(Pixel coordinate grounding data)
§ §
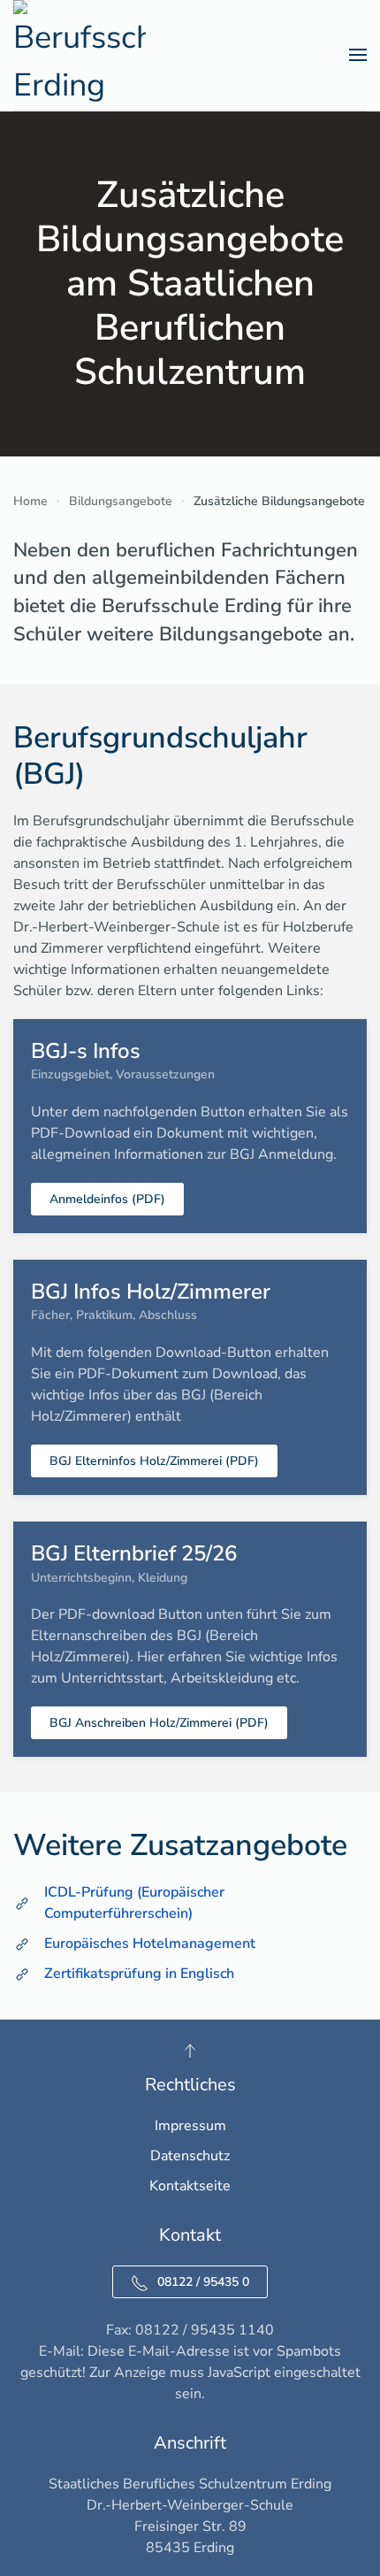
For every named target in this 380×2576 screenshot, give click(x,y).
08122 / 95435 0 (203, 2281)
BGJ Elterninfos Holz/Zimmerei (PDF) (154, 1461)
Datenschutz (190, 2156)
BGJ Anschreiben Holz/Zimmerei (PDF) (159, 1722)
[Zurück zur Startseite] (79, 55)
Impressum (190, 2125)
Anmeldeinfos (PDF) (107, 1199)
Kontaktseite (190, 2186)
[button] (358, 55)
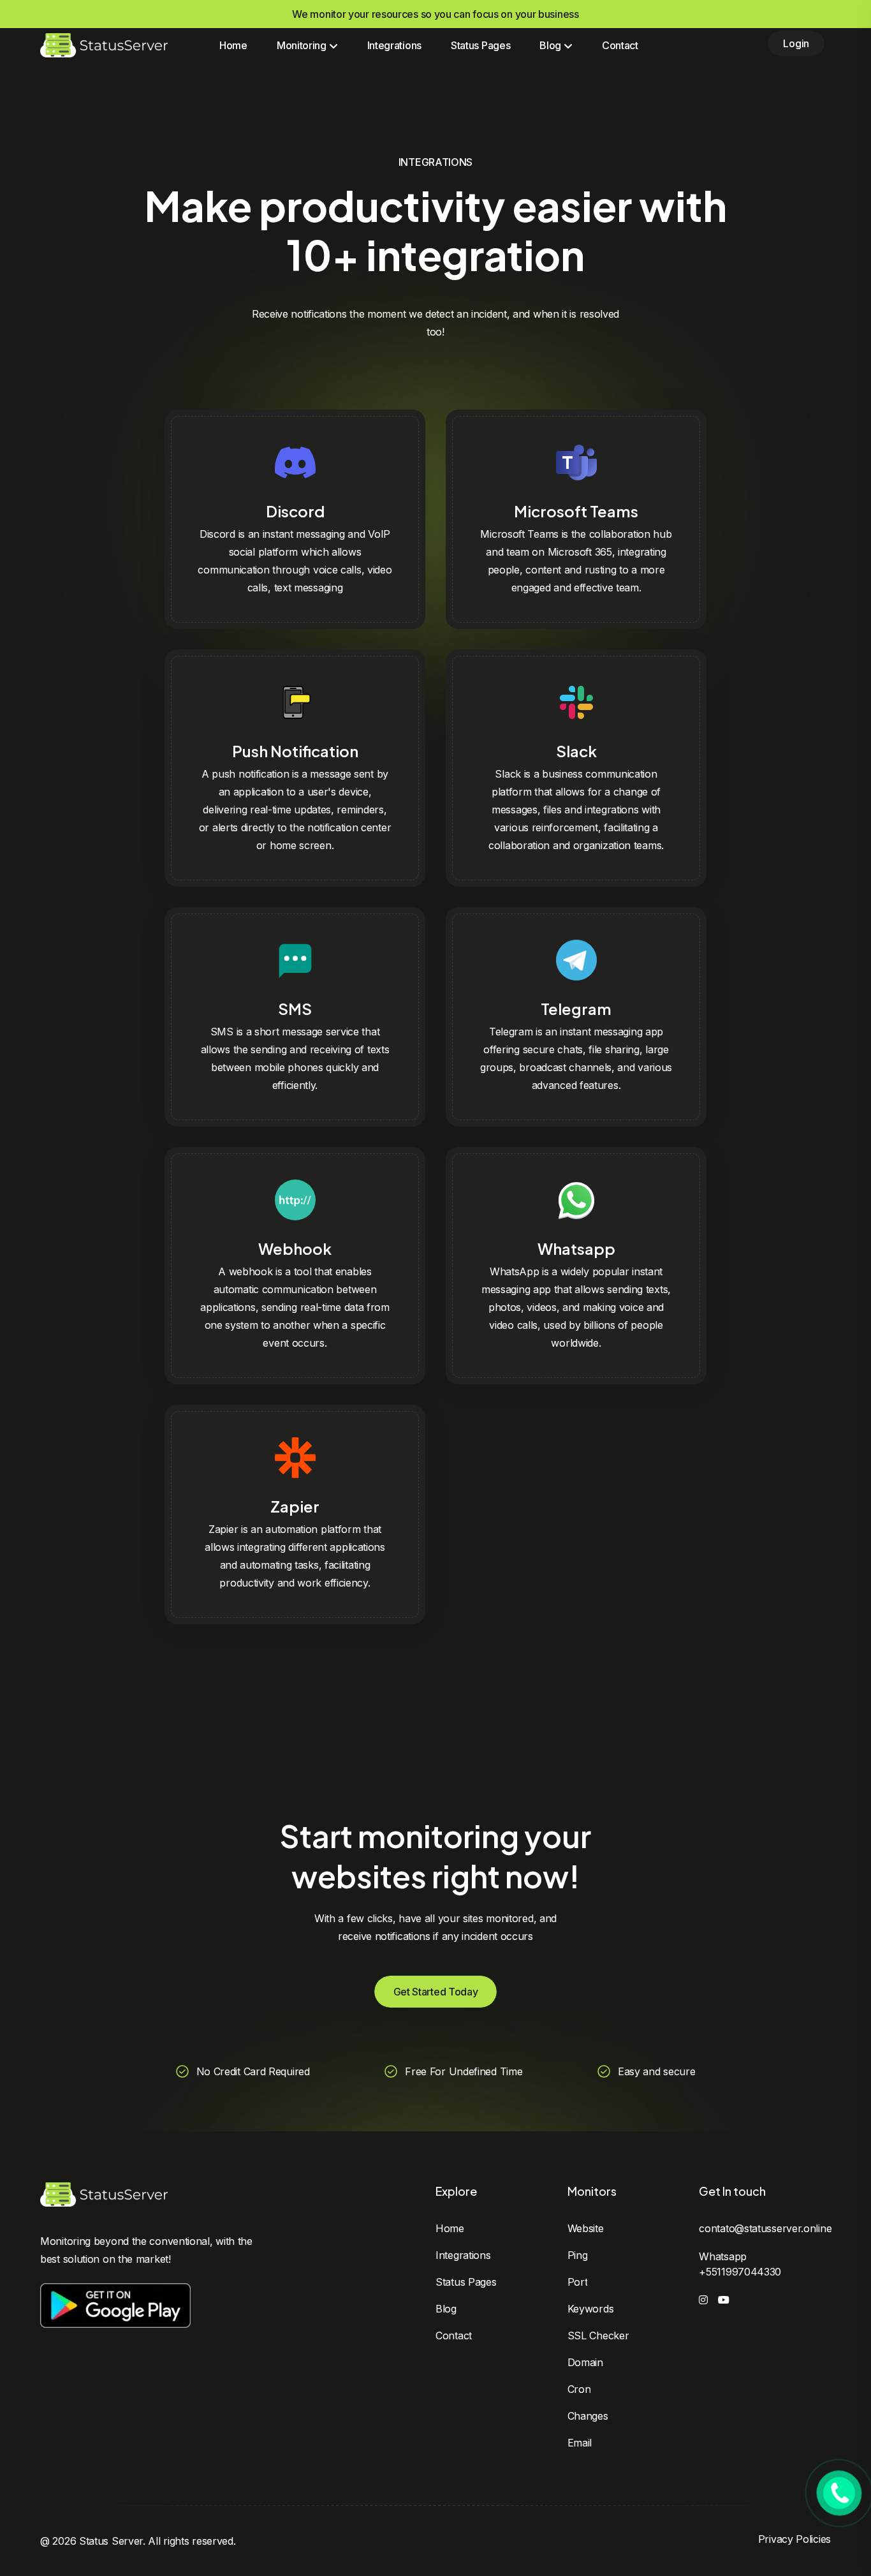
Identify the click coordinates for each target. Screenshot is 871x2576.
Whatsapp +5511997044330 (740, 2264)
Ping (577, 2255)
§ §
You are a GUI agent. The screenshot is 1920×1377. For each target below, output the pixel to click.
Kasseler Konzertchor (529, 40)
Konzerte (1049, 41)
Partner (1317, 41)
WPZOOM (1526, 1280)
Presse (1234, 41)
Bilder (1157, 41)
§ §
The task: Looking at the records above, how many lines have the word "click" in them? State the number only.

Response below: 3